** start Text **

Section 4.08. Special Meetings. Special meetings of the Members may be called at any
time by the Declarant, by the President, by the Board, or upon the written request for a special
meeting from Members who are entitled to vote at least sixty percent (60%) of the outstanding
votes of the Members, regardless of class.
Section 4.09. Proxies. At all meetings of Members, each Member may vote in person or
by proxy. All proxies shall be in writing and filed with the Secretary before the appointed time
of each meeting. Proxies shall be revocable and shall automatically cease upon conveyance by
the Member of his Lot, or upon receipt by the Secretary of the Association of notice of the death
or judicially declared incompetence of such Member. Unless otherwise provided in the proxy,
no proxy shall be valid after the expiration of eleven (11) months from the date thereof unless
otherwise provided therein, except that the maximum term of any proxy shall be three (3) years
from the date of execution.

** end Text **
** start Given data **

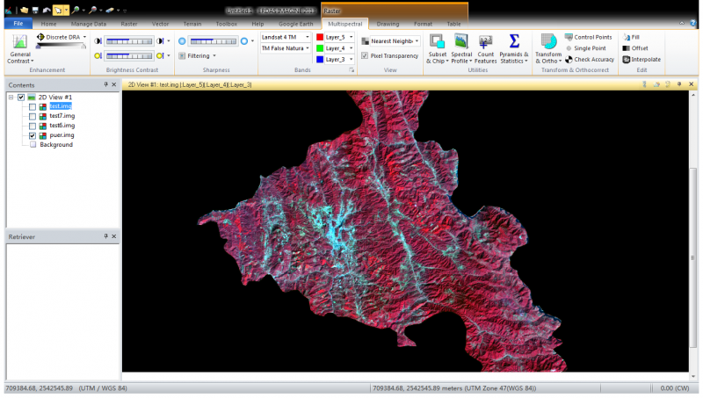Click the red band Layer_5 color swatch
This screenshot has width=703, height=398.
pos(320,38)
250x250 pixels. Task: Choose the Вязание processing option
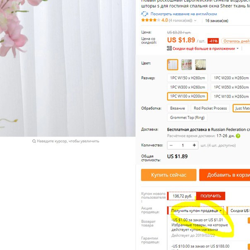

** end Given data **

Do this: Can you repeat the stretch of the bylaws text from "Section 4.09. Proxies." through "date of execution.", swapping "Secretary" for "Treasurer"?

Answer to this exercise:
Section 4.09. Proxies. At all meetings of Members, each Member may vote in person or
by proxy. All proxies shall be in writing and filed with the Treasurer before the appointed time
of each meeting. Proxies shall be revocable and shall automatically cease upon conveyance by
the Member of his Lot, or upon receipt by the Treasurer of the Association of notice of the death
or judicially declared incompetence of such Member. Unless otherwise provided in the proxy,
no proxy shall be valid after the expiration of eleven (11) months from the date thereof unless
otherwise provided therein, except that the maximum term of any proxy shall be three (3) years
from the date of execution.